** SHORT TASK **
Pull out every line below that contains the word "target" and copy each one in full.

┌──

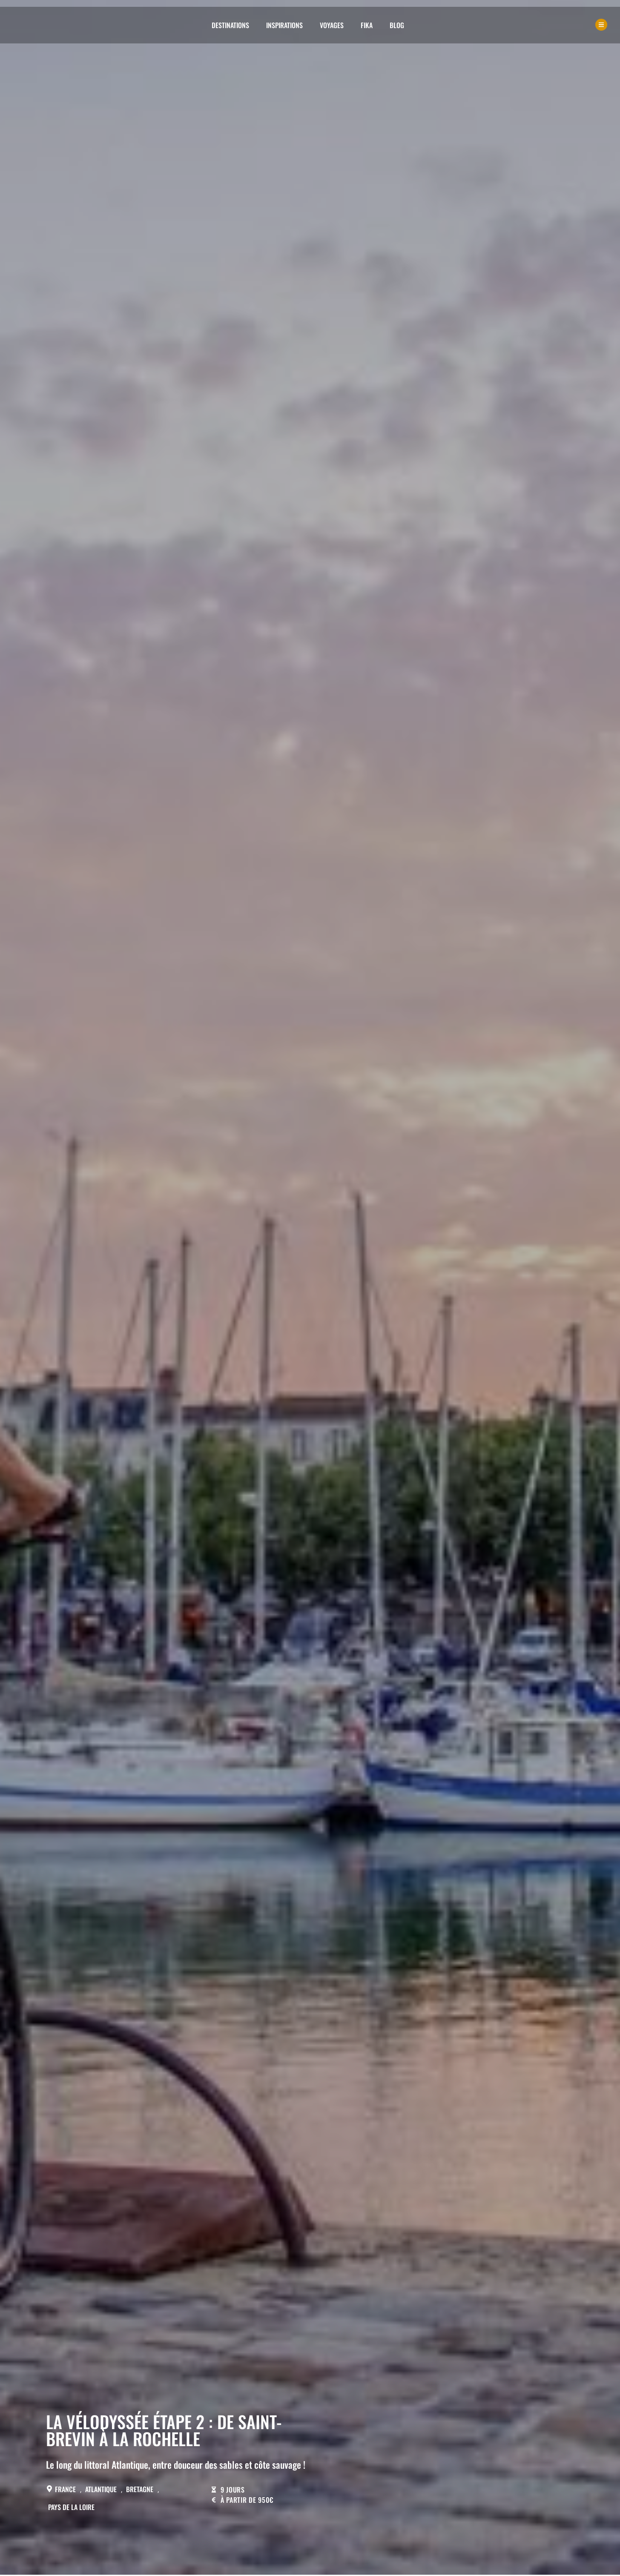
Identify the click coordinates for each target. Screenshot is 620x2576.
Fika (367, 25)
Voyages (332, 25)
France (65, 2489)
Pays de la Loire (71, 2507)
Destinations (230, 25)
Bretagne (139, 2489)
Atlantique (101, 2489)
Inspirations (284, 25)
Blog (397, 25)
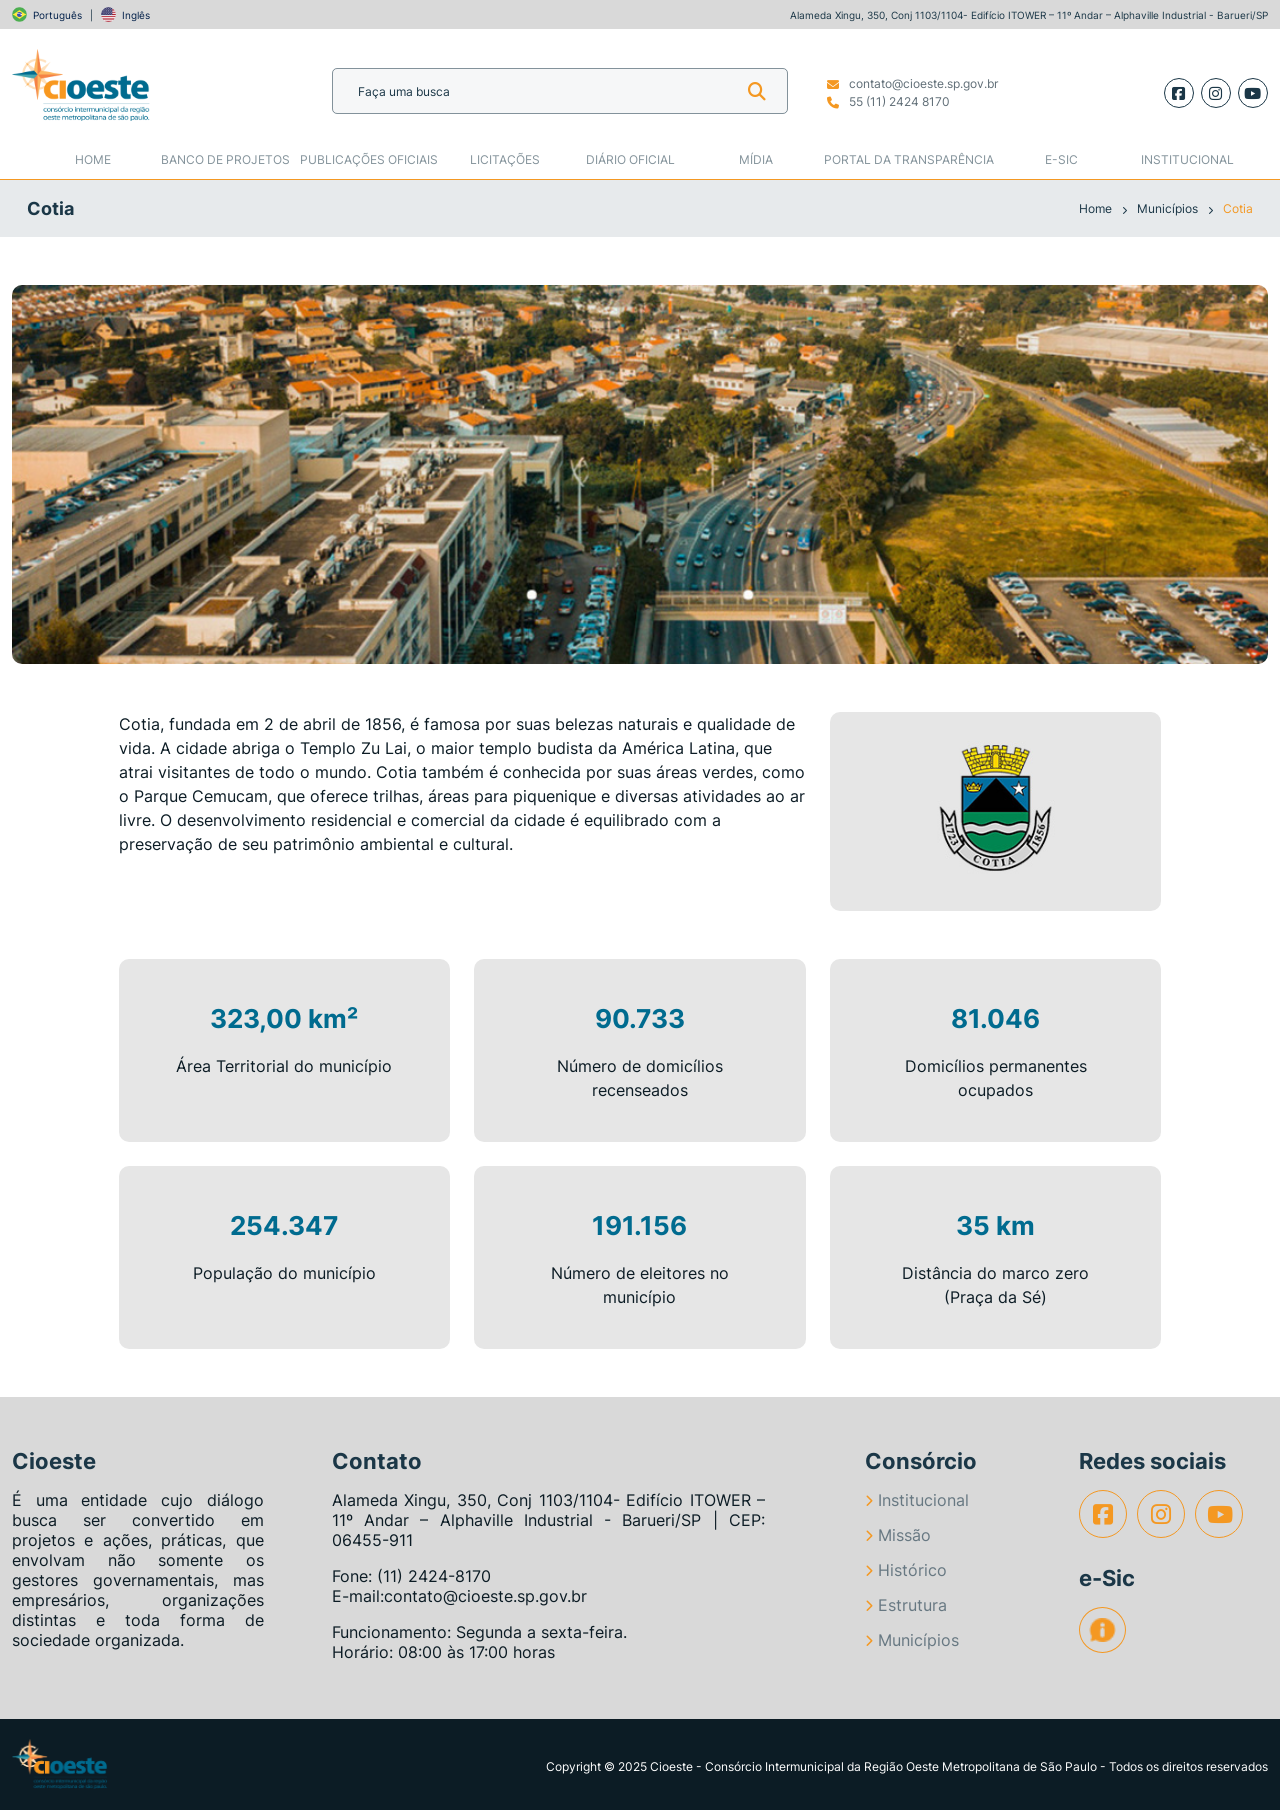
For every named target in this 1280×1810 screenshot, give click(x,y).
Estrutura (906, 1605)
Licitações (505, 159)
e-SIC (1061, 159)
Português (57, 15)
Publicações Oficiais (369, 159)
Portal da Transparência (909, 159)
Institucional (1187, 159)
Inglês (136, 15)
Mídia (756, 159)
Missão (898, 1535)
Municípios (1169, 208)
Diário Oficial (630, 159)
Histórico (906, 1570)
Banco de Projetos (225, 159)
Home (93, 159)
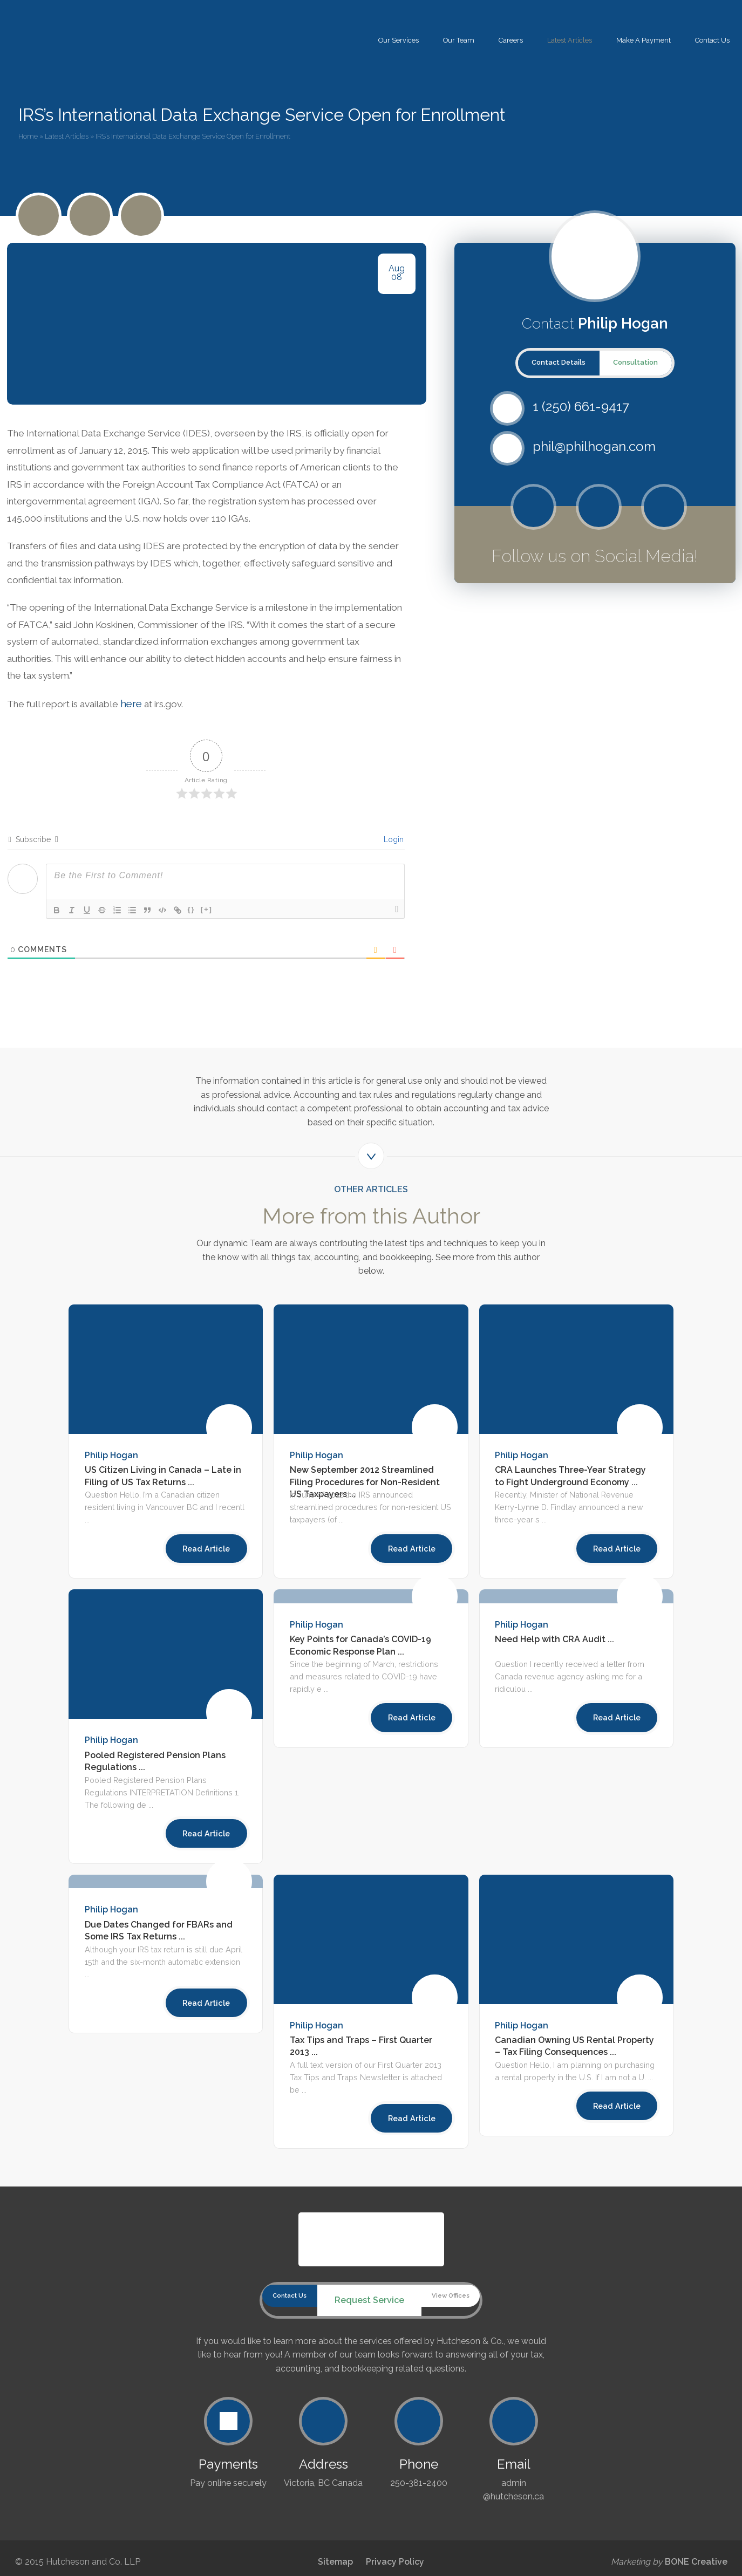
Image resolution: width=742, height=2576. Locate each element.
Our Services (398, 40)
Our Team (458, 40)
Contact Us (712, 40)
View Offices (464, 2310)
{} (191, 919)
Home (28, 136)
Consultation (635, 362)
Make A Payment (643, 40)
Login (393, 849)
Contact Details (559, 362)
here (147, 714)
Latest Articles (569, 40)
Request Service (369, 2310)
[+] (207, 919)
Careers (511, 40)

└──

** REPLY TO THE TASK **
Identify the click coordinates for each target. Screenshot is 620x2576.
For every named target in this 1280×1810 screenshot, give click(x,y).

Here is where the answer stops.